Participating projects: A01, A05, A07, B01, B07, C01, C02, C04, C05, and C06
Thematic Working Group 4 ‘The Cold War as transformation of spatial orders’
The group combines the competency of several subprojects to discuss the change of a whole range of spatial orders between the 1930s and 1989/1990. While taking into account processes in different regions of the world beyond the Atlantic realm, a different periodization might be necessary to capture relevant events and instances. Due to individual subprojects’ focal points, respatialization projects of socialist actors/spatial entrepreneurs, decolonisation processes, and socialist models of development will be handled alongside interregionalisms, infrastructural changes, and representations/visualisations of respatializations associated with them.

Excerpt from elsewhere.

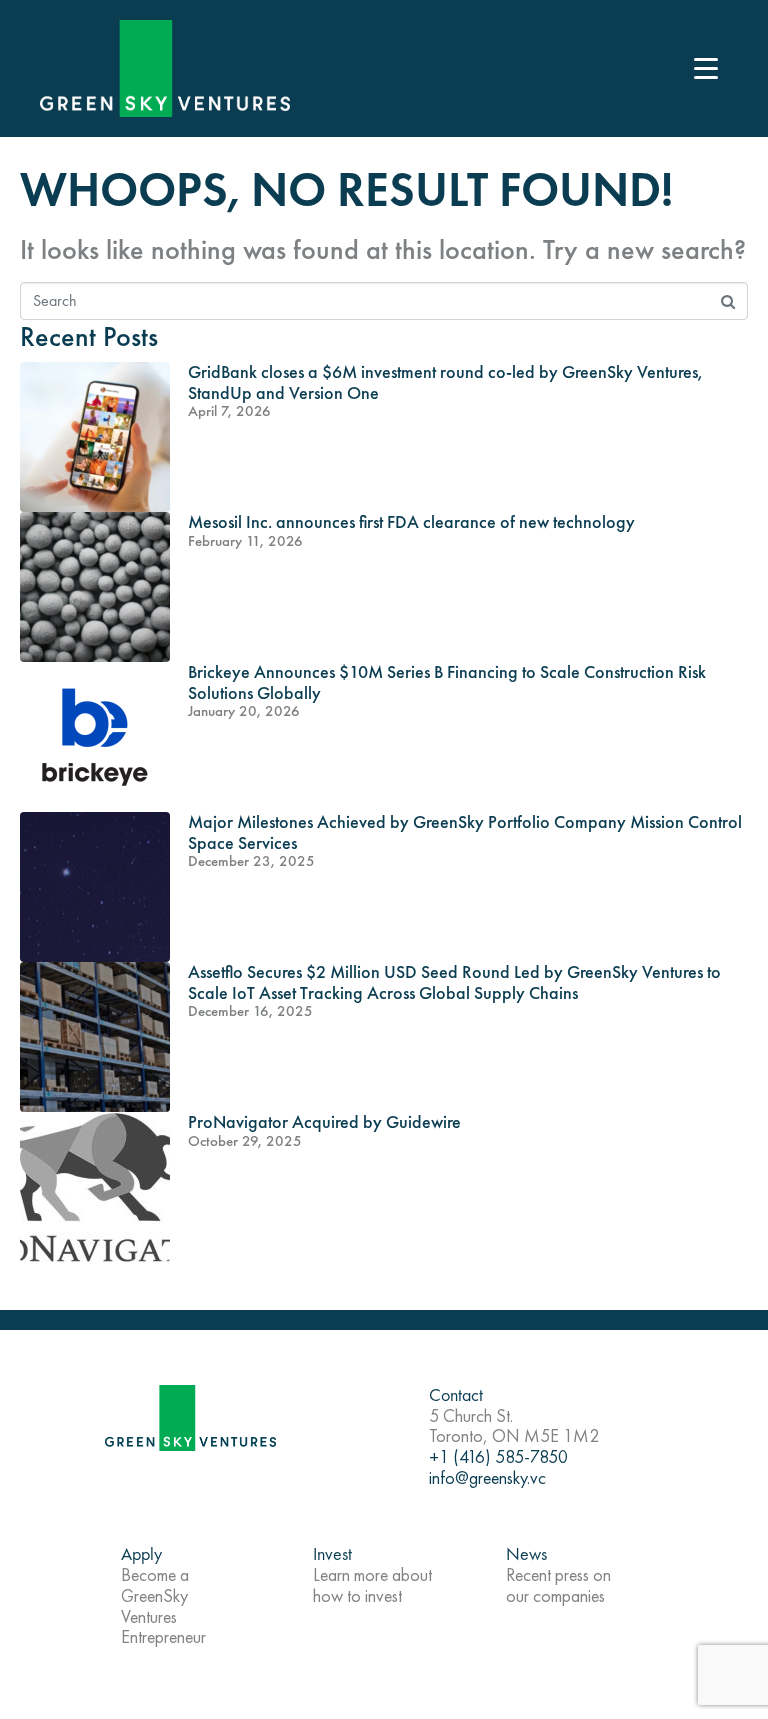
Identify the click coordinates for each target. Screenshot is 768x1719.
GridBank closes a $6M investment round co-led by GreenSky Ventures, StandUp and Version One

Participating projects: A07, B02, B03, B07, B09, C01, and C05
Thematic Working Group 5 ‘Spatial semantics and Digital Humanities’
All subprojects of the SFB 1199 are concerned when it comes to the linguistic realizations of spatial practices and or imagined spatial formats/spatial orders. The assumption is that a stabilization of spatial practices in spatial formats/spatial orders will last only if these are discussed, described, imagined, assessed and questioned in continuous acts of speech. The vocabulary used expresses a specific kind of spatial semantics. We are going to analyse the change, translation, transfer and circulation of such spatial semantics across subprojects. In doing so, we will use and further develop tools of the Digital Humanities tested by subprojects B01 and C01 during our first funding phase. The added value gained by this working group is manifold: a) it will further develop the concept of spatial semantics and integrate it into overall theory building at the SFB 1199; b) it will initiate discussions about research material and methods used in individual subprojects, leading to the development of tools that allow for common assessments and interpretations of research data not only within but also beyond the SFB 1199; and c) it will clarify the relevance of changes in semantics as an indicator of spatial transformations.